If you haven’t picked up on the key trend from the last post, there is a definite correlation between the level of controversy associated with an activism campaign and the interest it generates.
This is not to discredit the campaigns that focused on less controversial issues – as we explored in the first post with Stella Artois, brands can run activism campaigns on the safer side and still walk away with increased brand awareness and new customers.
On the other hand, in the case of a brand like P&G, we learned how taking a stance on a slightly more political issue can thrust you into the national spotlight – if you do it right.
Now, for our final installment, we will take a look at a brand that took a stance on a polarizing political issue.
Patagonia – “The President Stole Your Land”
Whenever a brand involves political leaders, parties, or ideologies in a campaign, there are some initial risk-reward scenarios right from the start.
Political issues can jumpstart emotional debates, so by running such a campaign, brands can expect to receive overwhelming support from some consumers, while receiving harsh backlash from others.

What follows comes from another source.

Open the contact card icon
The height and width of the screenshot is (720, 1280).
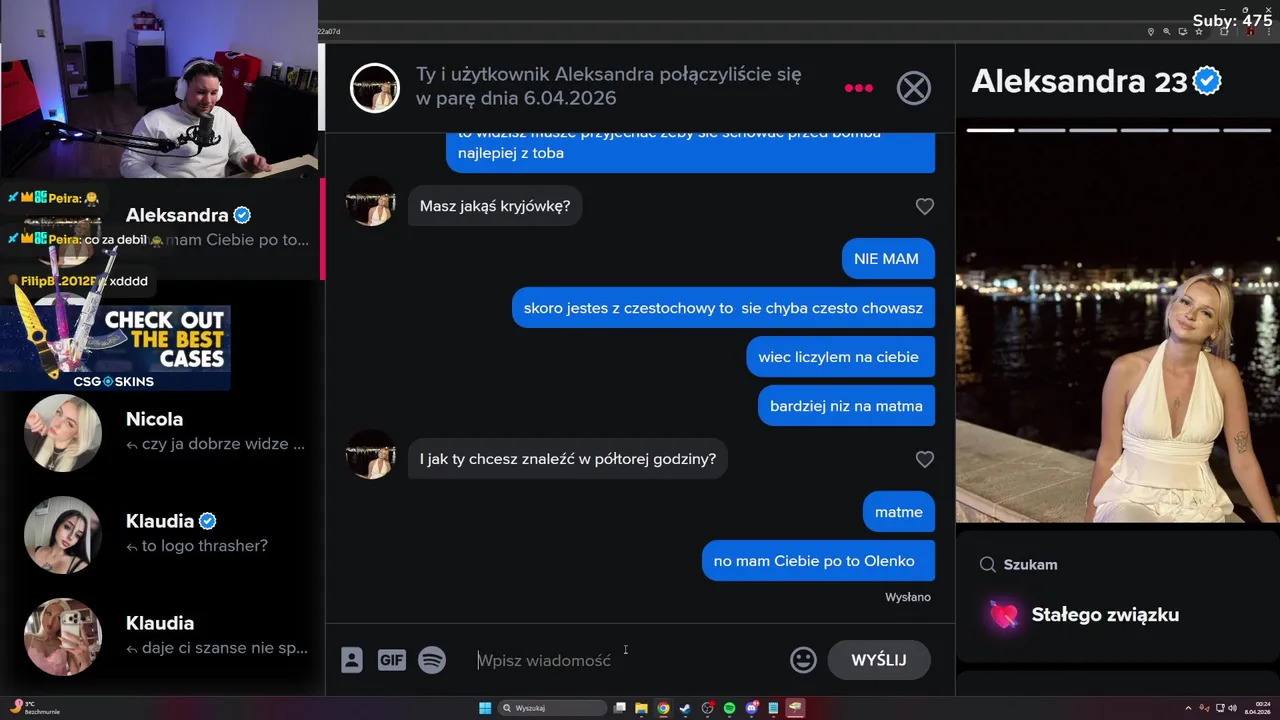pyautogui.click(x=352, y=660)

When a brand is in support of a political leader and his or her party, they can gain new customers and generate fresh interest in their company. But when a brand takes a hard stance against one party’s view, this can also affect their ties to major politicians and the supporters of said politicians.
That is exactly what happened to Patagonia after the launching of their “The President Stole your Land Campaign,” which was meant to raise awareness for the preservation of public lands.
Patagonia, which has long been a brand that prides itself on its conservation efforts, posted a picture to their official Instagram that read, ““In an illegal move, the president just reduced the size of Bears Ears and Grand Staircase-Escalante National Monuments. This is the largest elimination of protected land in American history.”
This post was made in response to President Trump’s then-President’s recent announcement to cut the amount of protected land in the Bears Ears and Grand Staircase-Escalante National Monuments in Utah.
While Patagonia did in fact face substantial backlash after the launch of the campaign, the support they received in return was worth the risk. The brand has positioned themselves as a leader in environmental activism over the past 30 years, so a campaign as ambitious as this one re-established their role in the industry. Thanks to the social media copy supporting the protection of public lands, consumers had the chance to resonate with the mission of the brand, not just with the business itself.
In summary, the campaign allowed for the brand to extend beyond clothing in the minds of consumers. Its actions represented something much bigger than the physical products sold in-store or online.
If you are looking to take a major stance on a hot-button issue like Nike or Patagonia did, take your target audience into account. Make sure that your consumer base shares the same primary values as the company – if not, you may be setting yourself up for disaster. If the two do line up, however, you may be able to expand your brand’s reach and authenticity by launching a similar campaign involving an issue that members of your company are passionate about pursuing.